• Record set:
# # # # # # #

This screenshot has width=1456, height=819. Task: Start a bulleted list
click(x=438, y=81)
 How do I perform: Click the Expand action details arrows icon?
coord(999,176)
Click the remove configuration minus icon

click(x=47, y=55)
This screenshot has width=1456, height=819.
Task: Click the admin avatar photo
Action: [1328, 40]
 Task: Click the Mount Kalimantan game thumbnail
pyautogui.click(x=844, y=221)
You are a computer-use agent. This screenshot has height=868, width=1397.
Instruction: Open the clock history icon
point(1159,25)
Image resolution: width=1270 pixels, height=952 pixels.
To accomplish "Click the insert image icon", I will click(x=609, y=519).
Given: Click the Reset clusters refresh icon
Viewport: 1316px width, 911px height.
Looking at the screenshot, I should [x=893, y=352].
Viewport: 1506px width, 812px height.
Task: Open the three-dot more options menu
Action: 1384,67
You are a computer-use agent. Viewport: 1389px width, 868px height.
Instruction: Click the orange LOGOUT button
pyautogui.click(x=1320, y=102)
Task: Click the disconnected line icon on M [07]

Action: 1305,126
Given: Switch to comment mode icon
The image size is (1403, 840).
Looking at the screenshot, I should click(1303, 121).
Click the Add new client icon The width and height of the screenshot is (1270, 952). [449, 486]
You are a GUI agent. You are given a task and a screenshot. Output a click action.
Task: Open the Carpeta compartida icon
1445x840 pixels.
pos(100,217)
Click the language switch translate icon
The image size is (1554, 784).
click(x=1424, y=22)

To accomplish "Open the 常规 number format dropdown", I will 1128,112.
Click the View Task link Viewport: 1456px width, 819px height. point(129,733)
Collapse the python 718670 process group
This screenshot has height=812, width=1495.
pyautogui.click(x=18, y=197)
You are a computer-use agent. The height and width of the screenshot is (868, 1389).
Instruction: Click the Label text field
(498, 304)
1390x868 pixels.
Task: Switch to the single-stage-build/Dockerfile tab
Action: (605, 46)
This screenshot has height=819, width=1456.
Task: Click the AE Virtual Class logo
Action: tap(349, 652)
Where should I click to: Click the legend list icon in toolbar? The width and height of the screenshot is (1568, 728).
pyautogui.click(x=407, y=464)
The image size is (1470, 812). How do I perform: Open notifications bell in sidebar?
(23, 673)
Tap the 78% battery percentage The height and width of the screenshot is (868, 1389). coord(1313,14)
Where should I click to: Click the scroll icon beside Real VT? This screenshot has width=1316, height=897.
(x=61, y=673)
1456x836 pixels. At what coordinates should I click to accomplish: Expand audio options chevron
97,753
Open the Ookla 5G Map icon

# # # # # # #

• Your goal:
Transcribe all of the entries without altering anything.

• Exercise result:
This screenshot has width=1456, height=819. Task: Start a bulleted list
click(x=438, y=81)
 How do I perform: Click the Expand action details arrows icon?
coord(999,176)
Click the remove configuration minus icon

click(x=47, y=55)
This screenshot has width=1456, height=819.
Task: Click the admin avatar photo
Action: [1328, 40]
 Task: Click the Mount Kalimantan game thumbnail
pyautogui.click(x=844, y=221)
You are a computer-use agent. This screenshot has height=868, width=1397.
Instruction: Open the clock history icon
point(1159,25)
Image resolution: width=1270 pixels, height=952 pixels.
To accomplish "Click the insert image icon", I will click(x=609, y=519).
Given: Click the Reset clusters refresh icon
Viewport: 1316px width, 911px height.
Looking at the screenshot, I should [x=893, y=352].
Viewport: 1506px width, 812px height.
Task: Open the three-dot more options menu
Action: 1384,67
You are a computer-use agent. Viewport: 1389px width, 868px height.
Instruction: Click the orange LOGOUT button
pyautogui.click(x=1320, y=102)
Task: Click the disconnected line icon on M [07]

Action: 1305,126
Given: Switch to comment mode icon
The image size is (1403, 840).
Looking at the screenshot, I should click(1303, 121).
Click the Add new client icon The width and height of the screenshot is (1270, 952). [449, 486]
You are a GUI agent. You are given a task and a screenshot. Output a click action.
Task: Open the Carpeta compartida icon
1445x840 pixels.
pos(100,217)
Click the language switch translate icon
The image size is (1554, 784).
click(x=1424, y=22)

To accomplish "Open the 常规 number format dropdown", I will 1128,112.
Click the View Task link Viewport: 1456px width, 819px height. point(129,733)
Collapse the python 718670 process group
This screenshot has height=812, width=1495.
pyautogui.click(x=18, y=197)
You are a computer-use agent. The height and width of the screenshot is (868, 1389).
Instruction: Click the Label text field
(498, 304)
1390x868 pixels.
Task: Switch to the single-stage-build/Dockerfile tab
Action: (605, 46)
This screenshot has height=819, width=1456.
Task: Click the AE Virtual Class logo
Action: tap(349, 652)
Where should I click to: Click the legend list icon in toolbar? The width and height of the screenshot is (1568, 728).
pyautogui.click(x=407, y=464)
The image size is (1470, 812). How do I perform: Open notifications bell in sidebar?
(23, 673)
Tap the 78% battery percentage The height and width of the screenshot is (868, 1389). coord(1313,14)
Where should I click to: Click the scroll icon beside Real VT? This screenshot has width=1316, height=897.
(x=61, y=673)
1456x836 pixels. At what coordinates should I click to accomplish: Expand audio options chevron
97,753
Open the Ookla 5G Map icon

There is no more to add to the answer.